In our view, the main reason for relatively poor LASIK volumes are consumer and patient concerns about safety and efficacy. Even the ophthalmic community does not appear to be very confident about the safety and efficacy of laser vision correction, if the number of eye surgeons who continue to suffer from refractive errors is any indication. It is equally true that consumer concerns about safety and efficacy are behind the curve as far as advances in laser vision correction diagnostic and surgical technology is concerned. Current Laser Vision Correction technology, as evidenced in the latest FDA data for lasers , is actually very safe and effective. Newer advances, like blade free laser flap creating devices , only serve to improve the safety and efficacy. Newer diagnostic technologies, like the Pentacam and the AC OCT allow much better screening of patients and afford a higher degree of predictability relating the likely complications in a particular patient.

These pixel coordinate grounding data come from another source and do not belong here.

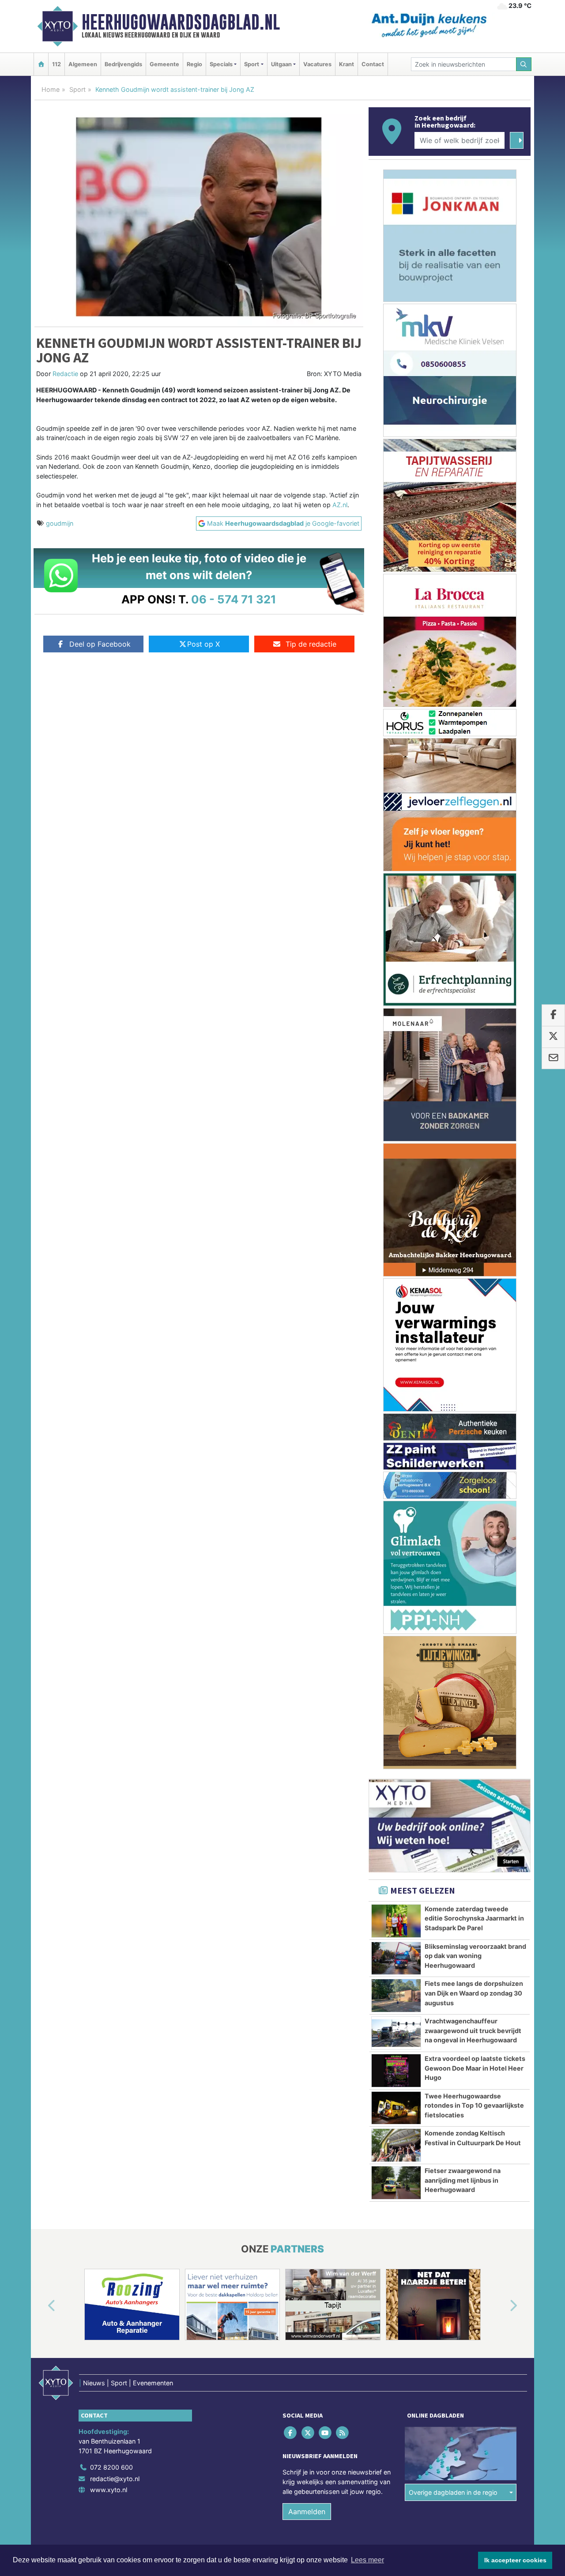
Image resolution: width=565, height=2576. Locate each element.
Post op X (203, 644)
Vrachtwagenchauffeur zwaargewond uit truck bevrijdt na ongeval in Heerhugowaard (473, 2030)
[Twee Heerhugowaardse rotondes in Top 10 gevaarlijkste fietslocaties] (396, 2108)
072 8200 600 (111, 2467)
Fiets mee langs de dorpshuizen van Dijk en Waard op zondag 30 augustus (474, 1993)
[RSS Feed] (343, 2433)
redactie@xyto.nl (114, 2478)
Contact (373, 64)
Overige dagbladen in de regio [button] (453, 2492)
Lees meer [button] (367, 2560)
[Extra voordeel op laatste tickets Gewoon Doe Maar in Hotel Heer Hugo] (396, 2070)
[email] (553, 1058)
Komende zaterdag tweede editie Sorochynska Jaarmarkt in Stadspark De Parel (474, 1918)
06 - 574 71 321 (233, 599)
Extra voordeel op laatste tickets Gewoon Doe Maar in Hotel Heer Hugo (475, 2068)
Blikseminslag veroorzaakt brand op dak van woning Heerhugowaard (475, 1956)
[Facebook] (291, 2433)
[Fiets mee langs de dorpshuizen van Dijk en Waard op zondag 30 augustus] (396, 1995)
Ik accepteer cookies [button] (515, 2560)
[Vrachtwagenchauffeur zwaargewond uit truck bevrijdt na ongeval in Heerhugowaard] (396, 2033)
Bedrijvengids (123, 64)
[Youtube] (325, 2433)
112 (56, 64)
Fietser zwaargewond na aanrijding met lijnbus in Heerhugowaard (463, 2180)
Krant (346, 64)
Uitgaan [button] (281, 64)
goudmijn (59, 523)
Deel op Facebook (100, 644)
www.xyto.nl (108, 2489)
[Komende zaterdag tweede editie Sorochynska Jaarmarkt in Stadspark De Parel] (396, 1921)
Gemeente (164, 64)
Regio (194, 64)
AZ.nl (339, 504)
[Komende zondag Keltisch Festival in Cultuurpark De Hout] (396, 2145)
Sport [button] (251, 64)
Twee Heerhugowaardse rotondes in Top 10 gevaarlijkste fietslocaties (474, 2105)
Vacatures (317, 64)
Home (50, 89)
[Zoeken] (524, 64)
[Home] (41, 64)
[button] (41, 2306)
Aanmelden (306, 2511)
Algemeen (82, 64)
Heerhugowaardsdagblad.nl (181, 22)
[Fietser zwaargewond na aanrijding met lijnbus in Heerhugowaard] (396, 2182)
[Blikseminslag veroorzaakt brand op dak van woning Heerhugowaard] (396, 1958)
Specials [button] (221, 64)
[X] (308, 2433)
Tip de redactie (311, 644)
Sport (77, 89)
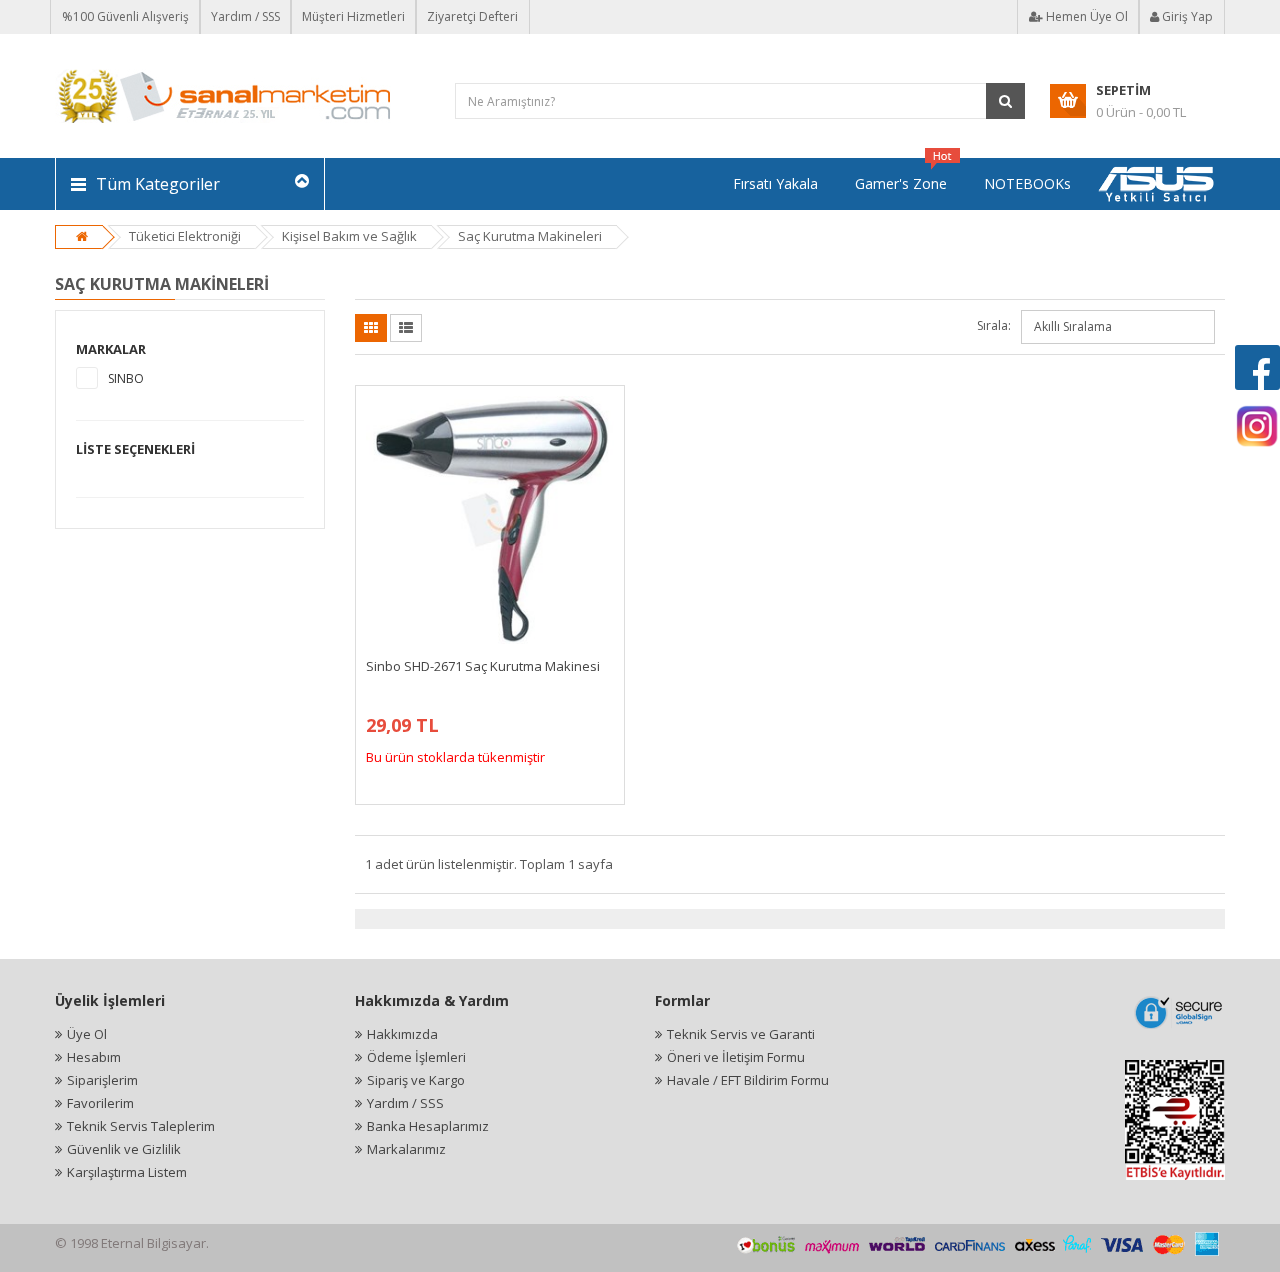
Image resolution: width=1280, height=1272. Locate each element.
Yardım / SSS (245, 16)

At this juncture, if we want to dramatically increase LASIK volumes, both the people running laser centers and the broader ophthalmic community have a responsibility. LASIK centers have a responsibility to invest in the best technology available at any point, without regard to cost. They must screen patients carefully, and have very careful and rigid selection criteria. They must not lower fees to a point where an unremunerative environment prevents the acquisition of technology which affords a high degree of safety and efficacy. All of this may not always make short term commercial sense, but we owe this to the long term future of the ophthalmic profession. The broader ophthalmic community also has a responsibility-it needs to educate itself about the latest advances in laser vision correction technology, appreciate the dramatic improvements in safety and efficacy achieved over the past decade, and direct patients to the centers which have invested in technology and experience.